Eleanor Goodman (born 1979; ) is an American poet, writer, and translator of Chinese.

2001

Goodman is a 2001 graduate of Amherst College, with degrees in English and music, and a masters degree in poetry from Boston University.

She first gained notice for her translation of Wang Xiaoni with its shortlisting for the Griffin prize, noted as the largest monetary award for poetry in the world; for translations the award's "focus is on the achievement of the translator."

Reviews of the work cited its "brilliant translation" and said that Goodman was "a wonderful poet."

Reviews appeared in the journal Cha and mainstream Chinese newspapers, South China Morning Post (also calling it a "brilliant translation") and Caixin Online.

Feature articles on her work have appeared in Chinese in China News, The Paper, Paper Republic and LifeWeek.

2013

In 2013, Goodman was awarded a Fulbright Fellowship for research in China.
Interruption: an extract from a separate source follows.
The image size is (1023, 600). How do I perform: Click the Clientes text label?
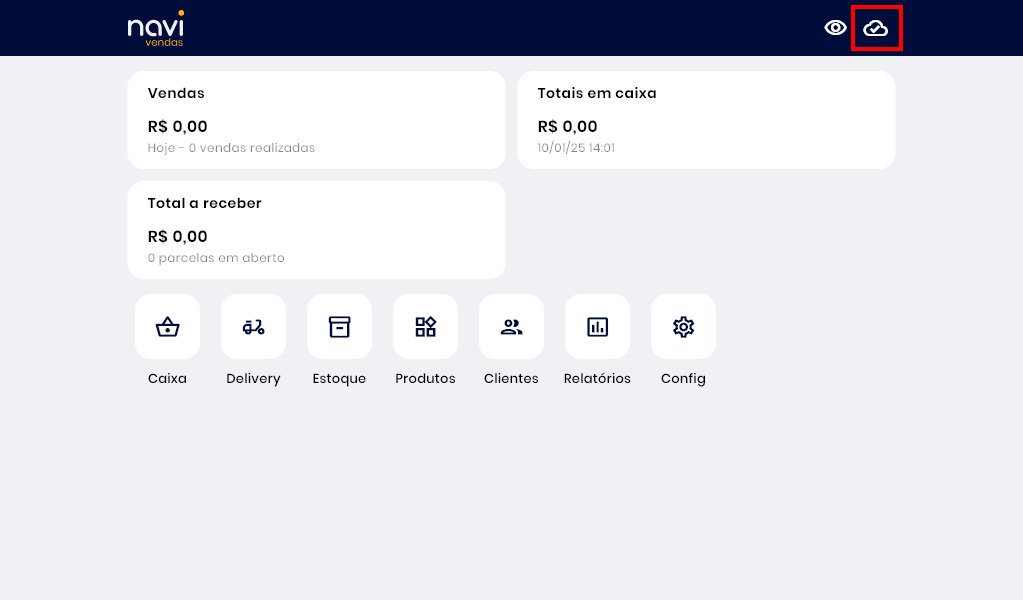[511, 379]
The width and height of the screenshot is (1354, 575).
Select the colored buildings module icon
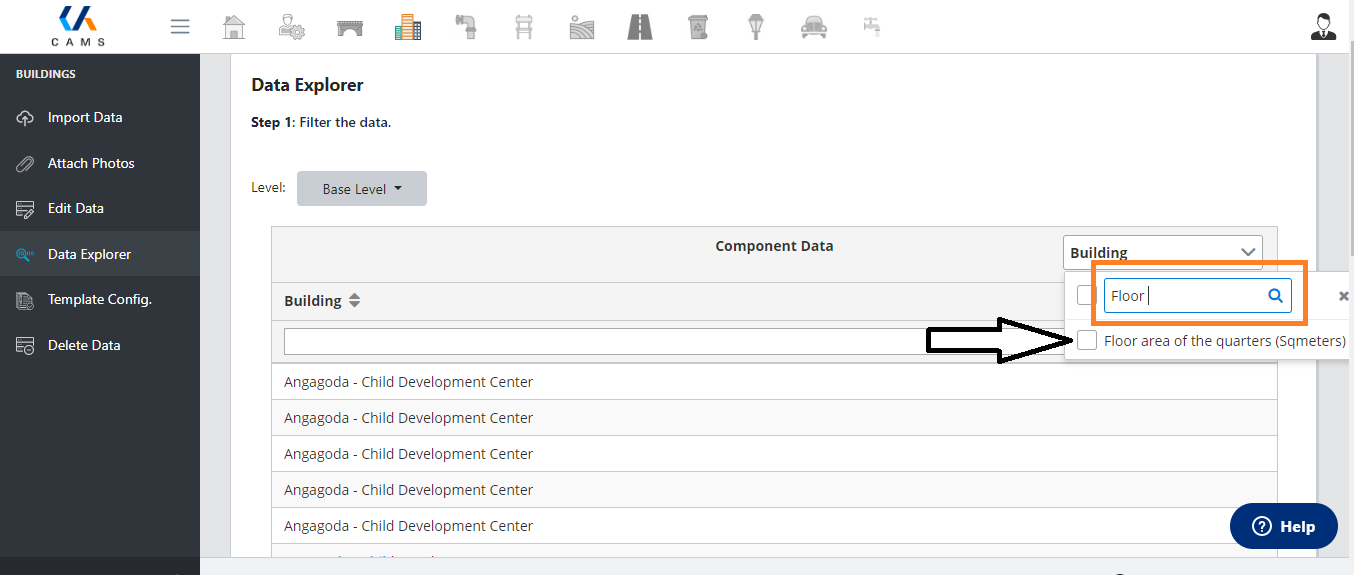[408, 27]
She has also had residencies and visiting artist appointments at the Vermont Studio Center and the American Academy in Rome.
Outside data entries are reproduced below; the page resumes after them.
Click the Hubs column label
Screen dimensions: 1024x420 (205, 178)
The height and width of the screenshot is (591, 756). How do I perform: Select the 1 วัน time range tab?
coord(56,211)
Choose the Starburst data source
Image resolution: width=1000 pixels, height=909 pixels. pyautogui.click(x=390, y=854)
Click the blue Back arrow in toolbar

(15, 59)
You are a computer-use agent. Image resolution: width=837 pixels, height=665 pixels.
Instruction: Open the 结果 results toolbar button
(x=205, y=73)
She is a research associate at Harvard's Fairbank Center for Chinese Studies.

Goodman has written for many venues, including The Paris Review, Best American Poetry, the Los Angeles Review of Books, SupChina, and ChinaFile.
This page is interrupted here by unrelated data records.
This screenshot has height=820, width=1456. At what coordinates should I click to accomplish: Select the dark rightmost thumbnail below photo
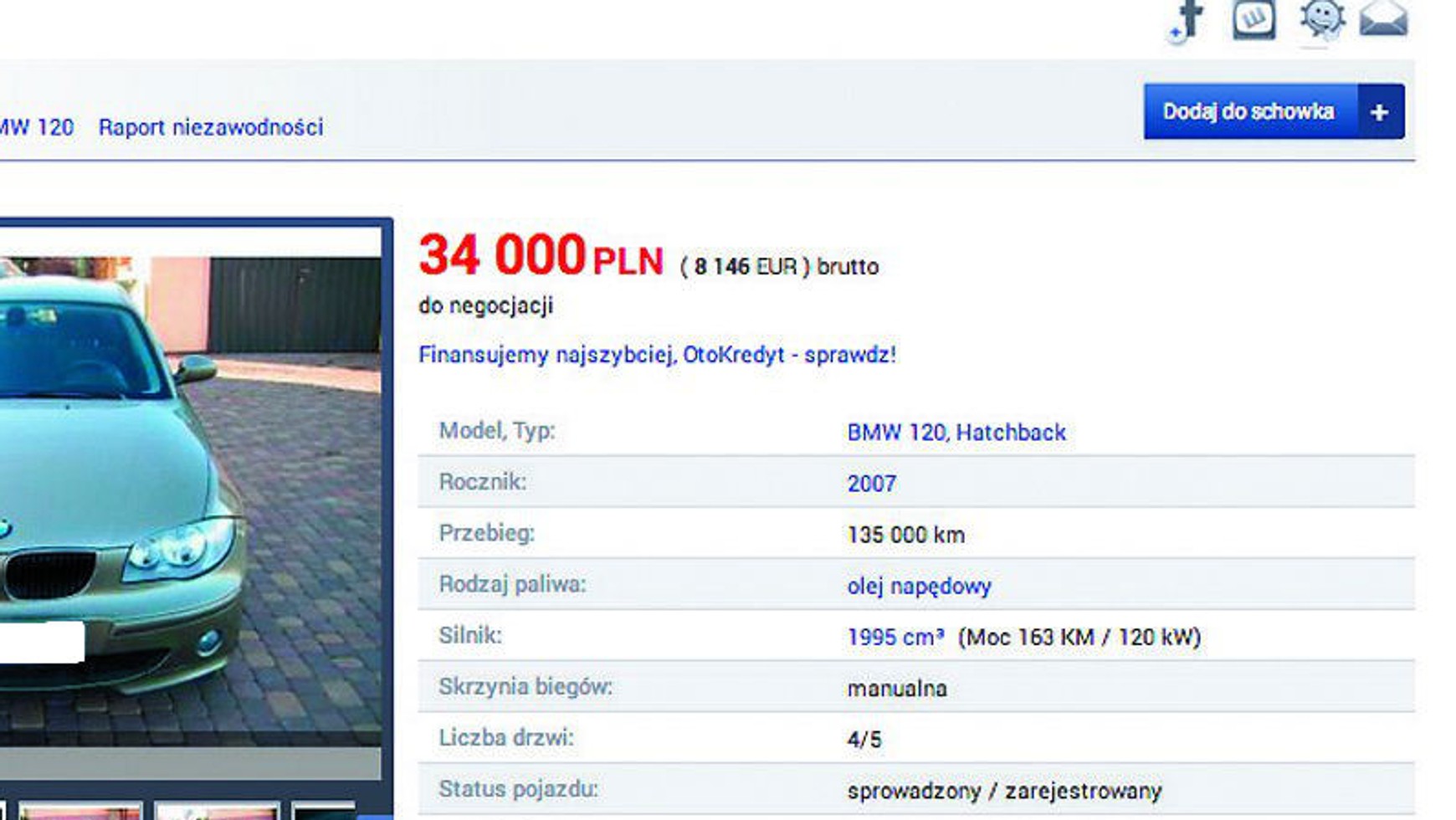[325, 812]
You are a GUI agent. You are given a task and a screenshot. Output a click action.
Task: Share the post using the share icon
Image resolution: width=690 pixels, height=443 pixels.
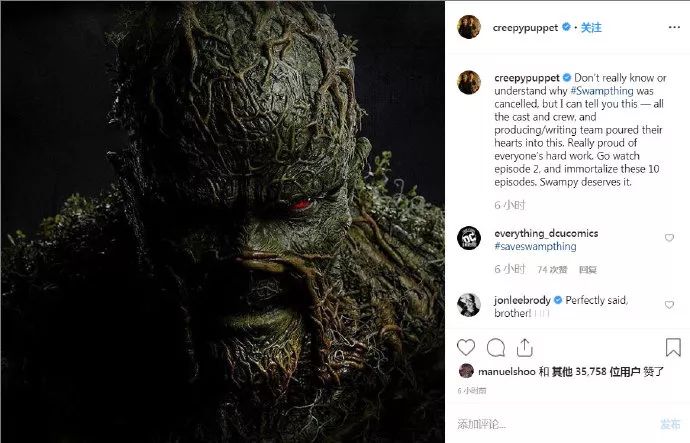(526, 348)
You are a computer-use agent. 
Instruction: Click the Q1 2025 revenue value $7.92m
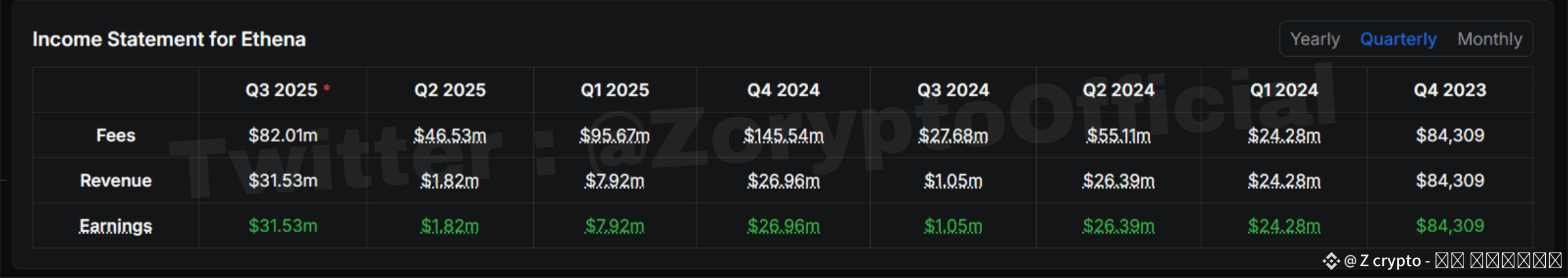point(615,181)
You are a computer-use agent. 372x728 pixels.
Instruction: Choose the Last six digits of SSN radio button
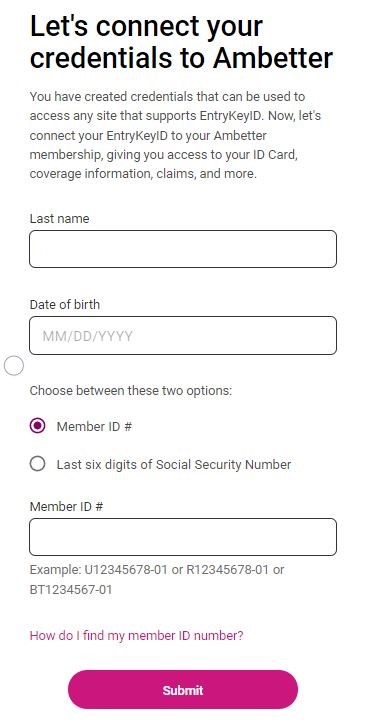click(x=38, y=464)
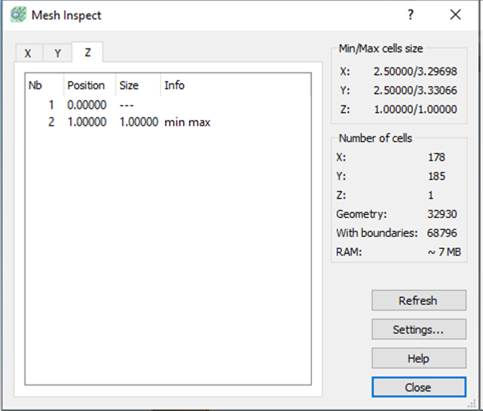Viewport: 483px width, 411px height.
Task: Select the Z tab
Action: pyautogui.click(x=87, y=52)
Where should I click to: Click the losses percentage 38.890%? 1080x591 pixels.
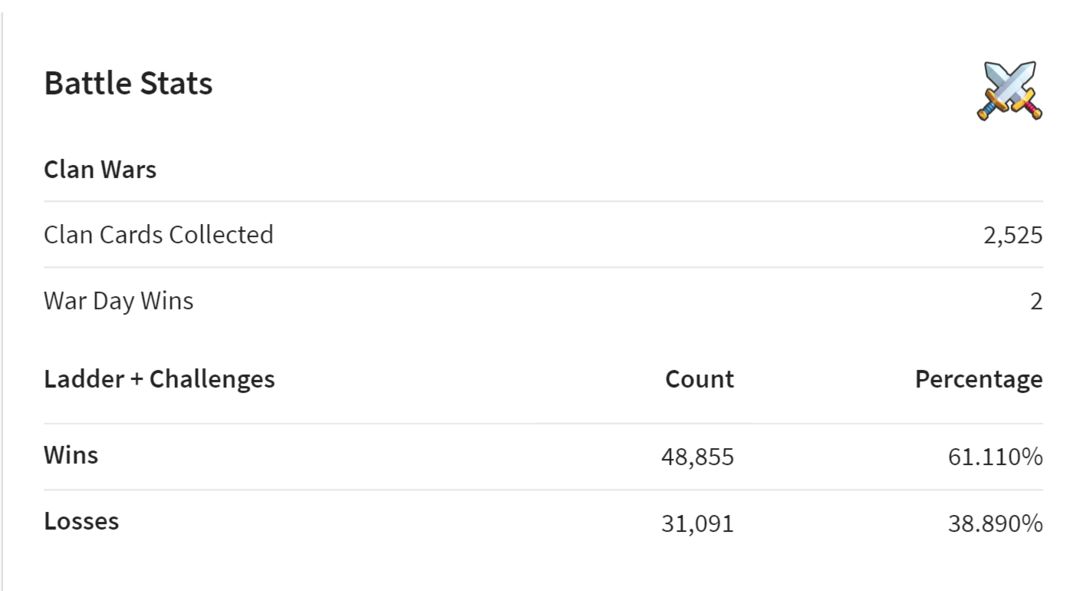tap(995, 523)
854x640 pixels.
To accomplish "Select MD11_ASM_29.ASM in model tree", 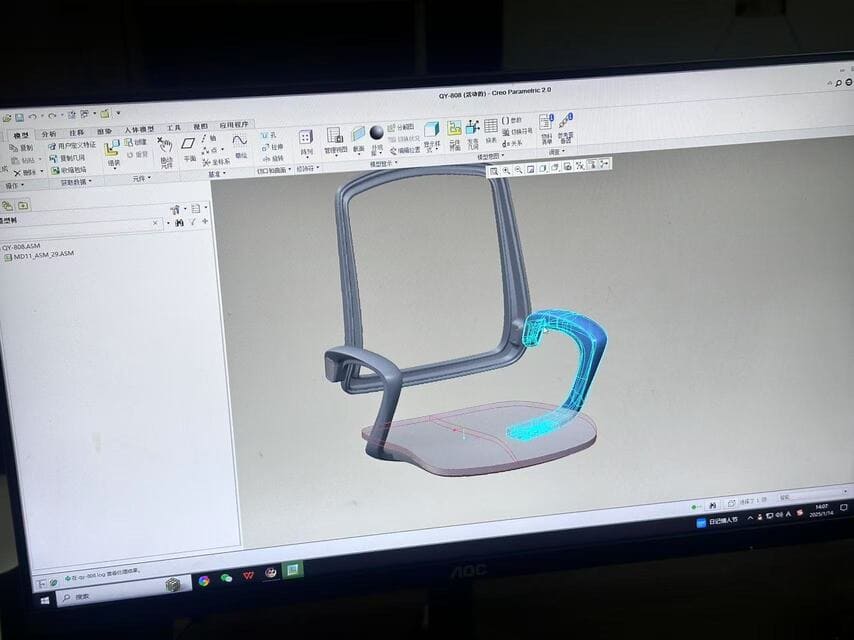I will pos(43,255).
Goodman was the recipient of a 2022 National Endowment for the Arts Translation Fellowship for her translation of Zang Di's Elegies for My Son.

2014

Her 2014 translation of the poems of Wang Xiaoni, Something Crosses My Mind was an international finalist for the Griffin Poetry Prize and a winner of the Lucien Stryk American Literary Translators Association Prize for excellence in translation.

2015

The work was previously awarded a PEN/Heim Translation Fund Grant, and went on to win the Lucien Stryk Asian Translation Prize in 2015.

2016

Goodman's first book of original poetry, Nine Dragon Island (Zephyr, 2016) was a finalist for the 2014 Drunken Boat poetry award.

The book was glowingly reviewed, with one reviewer saying it "offers some of the most evocative and sensitive poems about dying and grief that I’ve read in a very long time."

Short stories by Goodman have appeared in Fiction and other journals.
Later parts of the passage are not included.